> [TASK TO CARRY OUT] Search the records below for the string "computer" and copy each line where it turns up.

-------- DATASET EXTRACT --------

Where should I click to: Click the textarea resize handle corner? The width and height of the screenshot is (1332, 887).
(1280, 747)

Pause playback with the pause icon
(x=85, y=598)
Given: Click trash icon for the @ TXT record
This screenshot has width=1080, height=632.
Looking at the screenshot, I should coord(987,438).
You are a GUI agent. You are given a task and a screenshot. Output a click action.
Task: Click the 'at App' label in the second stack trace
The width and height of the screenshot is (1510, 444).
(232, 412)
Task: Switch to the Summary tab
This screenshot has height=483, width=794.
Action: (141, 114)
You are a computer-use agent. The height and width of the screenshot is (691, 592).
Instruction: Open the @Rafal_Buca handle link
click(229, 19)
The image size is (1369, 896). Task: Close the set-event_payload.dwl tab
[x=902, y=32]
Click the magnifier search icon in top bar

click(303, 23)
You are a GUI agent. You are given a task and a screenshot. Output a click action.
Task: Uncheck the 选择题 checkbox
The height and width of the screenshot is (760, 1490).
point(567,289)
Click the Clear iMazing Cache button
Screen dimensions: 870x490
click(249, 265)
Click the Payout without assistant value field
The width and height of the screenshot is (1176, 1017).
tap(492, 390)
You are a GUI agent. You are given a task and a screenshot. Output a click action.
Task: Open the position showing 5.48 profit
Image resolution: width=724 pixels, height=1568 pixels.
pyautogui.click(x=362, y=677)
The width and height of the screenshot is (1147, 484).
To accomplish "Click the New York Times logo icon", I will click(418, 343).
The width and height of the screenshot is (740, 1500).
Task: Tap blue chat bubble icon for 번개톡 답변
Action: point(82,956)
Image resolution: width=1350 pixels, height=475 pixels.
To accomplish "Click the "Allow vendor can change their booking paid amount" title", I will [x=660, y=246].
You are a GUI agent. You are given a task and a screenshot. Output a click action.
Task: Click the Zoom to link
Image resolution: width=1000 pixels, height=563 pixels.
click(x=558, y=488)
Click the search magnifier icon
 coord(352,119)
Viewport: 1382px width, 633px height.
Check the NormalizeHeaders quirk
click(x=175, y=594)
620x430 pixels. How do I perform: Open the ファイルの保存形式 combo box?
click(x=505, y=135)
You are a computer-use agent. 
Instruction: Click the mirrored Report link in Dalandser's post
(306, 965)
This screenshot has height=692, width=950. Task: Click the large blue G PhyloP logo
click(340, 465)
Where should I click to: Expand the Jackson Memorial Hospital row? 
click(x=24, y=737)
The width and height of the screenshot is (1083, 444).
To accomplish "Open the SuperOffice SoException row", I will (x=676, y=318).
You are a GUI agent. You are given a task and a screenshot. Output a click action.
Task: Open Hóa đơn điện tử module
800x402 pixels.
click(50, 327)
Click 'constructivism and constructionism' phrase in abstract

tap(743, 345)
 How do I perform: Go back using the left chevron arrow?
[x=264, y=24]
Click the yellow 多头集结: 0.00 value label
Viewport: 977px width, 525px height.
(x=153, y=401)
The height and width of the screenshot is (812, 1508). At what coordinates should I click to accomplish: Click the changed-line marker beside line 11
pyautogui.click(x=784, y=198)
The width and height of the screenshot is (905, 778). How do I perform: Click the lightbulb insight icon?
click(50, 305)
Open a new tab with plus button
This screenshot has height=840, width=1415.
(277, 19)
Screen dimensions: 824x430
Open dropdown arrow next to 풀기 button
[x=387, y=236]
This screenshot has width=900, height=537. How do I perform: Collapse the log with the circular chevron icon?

--------

> [SOLUTION BELOW]
You are a computer-use agent. The height and width of the screenshot is (691, 592).
You are a computer-use agent. 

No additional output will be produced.